# start of DOCUMENT SECTION

THE number of office spaces that will be built in the Philippines will go down in the next three to five years, mainly due to higher building and construction costs and decreasing demand for office spaces.
During The Manila Times' Online Business Forum titled 'State of the Art in Real Estate' on Wednesday, Sheila Lobien, chief executive officer of Lobien Realty Group, highlighted the state of the country's property sector and the challenges it currently faces. Among these are the increasing cost of construction materials and the decreasing demand for office space acquisition and rentals.
'In terms of supply or the number of office space that we'll build into the market, you'll see that in the next three years, it will go down primarily because building costs are rising, plus the demand for office space is also not that high,' Lobien said.
Based on the data from the Philippine Statistics Authority, the retail prices of construction materials in the National Capital Region (NCR) last February grew at their fastest pace in more than five years, amid supply chain constraints.

# end of DOCUMENT SECTION
# start of DATA SECTION

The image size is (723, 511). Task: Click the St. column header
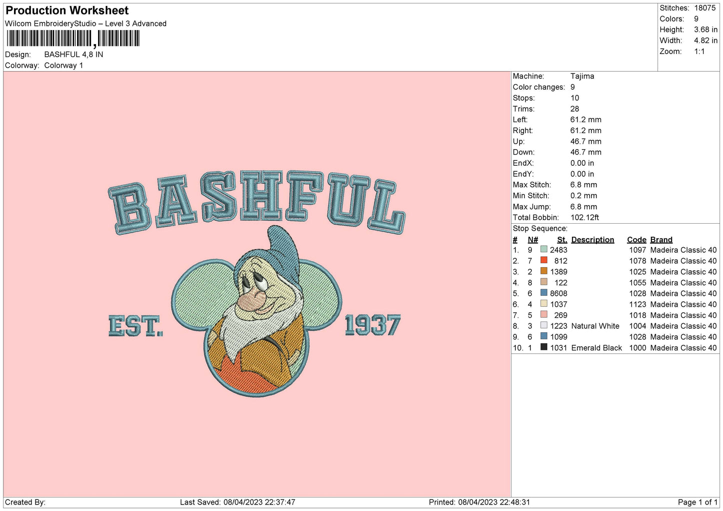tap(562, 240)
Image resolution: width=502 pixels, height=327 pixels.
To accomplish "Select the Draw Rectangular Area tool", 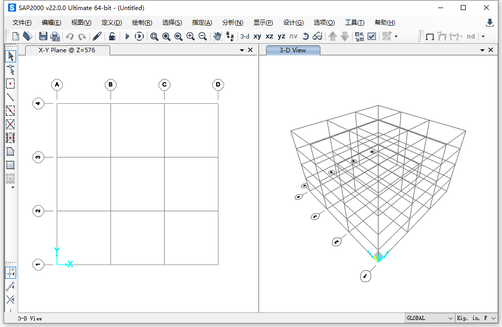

# end of DATA SECTION

_REQUESTS:_
a – In the office space article, begin at the words "During The Manila" and stop after "acquisition and rentals.". Write that passage again with "chief executive officer" swapped for "president".
b – List every organization named in the office space article.
c – According to the office space article, what happened to the retail prices of construction materials in the National Capital Region last February?
Use only the text to complete the tasks.

_SOLUTIONS IN ORDER:_
a –
During The Manila Times' Online Business Forum titled 'State of the Art in Real Estate' on Wednesday, Sheila Lobien, president of Lobien Realty Group, highlighted the state of the country's property sector and the challenges it currently faces. Among these are the increasing cost of construction materials and the decreasing demand for office space acquisition and rentals.

b –
The Manila Times
Lobien Realty Group
Philippine Statistics Authority

c – They grew at their fastest pace in more than five years, amid supply chain constraints.